Enviada em 25/06/2019

O livro “Depois daquela viagem”, retrata a história da autora, Valéria Polizzi, que, mesmo com boa base educacional e familiar, contraiu o vírus do HIV aos dezesseis anos. No contexto brasileiro,a história de Valéria se repete entre milhões de jovens que, devido à ausência de uma educação sexual consistente, acabam sendo vítimas de Doenças Sexualmente Transmissíveis (DSTs). Assim, é notório que essa uma questão muito problemática que vem crescendo no Brasil, causando redução da qualidade de vida dos afetados, além de uma sobrecarga no sistema de saúde já fragilizado.

É importante pontuar, de início, que, apesar de vivermos em uma era caracterizada pela facilidade de acesso à informação, muitos jovens desconhecem os riscos da relação sexual sem preservativo. Essa tese pode ser confirmada pela pesquisa realizada pela Universidade Federal de São Paulo, que revelou que 73% dos entrevistados já fizeram sexo sem camisinha. Desse modo, é perceptível que a juventude não tem uma educação sexual adequada, nem no âmbito escolar, nem no contexto familiar, fato que deixa esse grupo social mais suscetível a contrair DSTs, colocando a vida deles em risco.

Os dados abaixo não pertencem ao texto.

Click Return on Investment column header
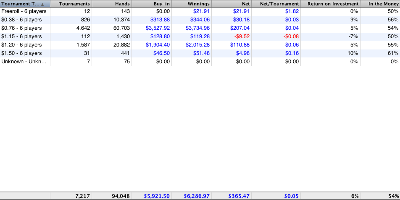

Nesse viés, é notório que a falta de cuidado dos jovens durante o sexo é um fator determinante para o aumento das Doenças Sexualmente Transmissíveis no Brasil. A exemplo disso, pode-se citar o surto de sífilis que ocorreu no País em 2015, que, segundo dados do Ministério da Saúde, apresentou um aumento de 170% em relação a 2010. O surto dessa doença é um reflexo da negligência das pessoas, principalmente dos jovens, quanto ao uso do preservativo durante qualquer tipo de relação sexual. Isso se deve ao fato de que, devido ao avanço da medicina no tratamento de infecções graves, como HIV, as pessoas pensam que não correm mais risco de vida, logo não precisam de preservativos, crença que acaba expondo grande parcela da sociedade ao risco de contaminação.

Portanto, tendo em vista o grande avanço das DSTs entre os jovens brasileiros, medidas devem ser tomadas. Primeiramente, é necessário que as escolas, juntamente ao Ministério da Educação, disponibilizem aos alunos aulas de educação sexual, por meio da inclusão dessa disciplina na grade curricular. Desse modo, os alunos teriam acesso adequado a informações sobre as DSTs e saberiam como se prevenir. Outra medida cabível é que Organizações Não Governamentais (ONGs), ligadas a questão sexual, promovam, por meio de palestras interativas, diálogos dos jovens com médicos e psicólogos, a fim de sanar as dúvidas sobre sexo e instruir os jovens sobre relações sexuais seguras.Caso tais medidas sejam tomadas, casos como o da jovem Valéria Polizzi não terão mais grandes avanços no Brasil.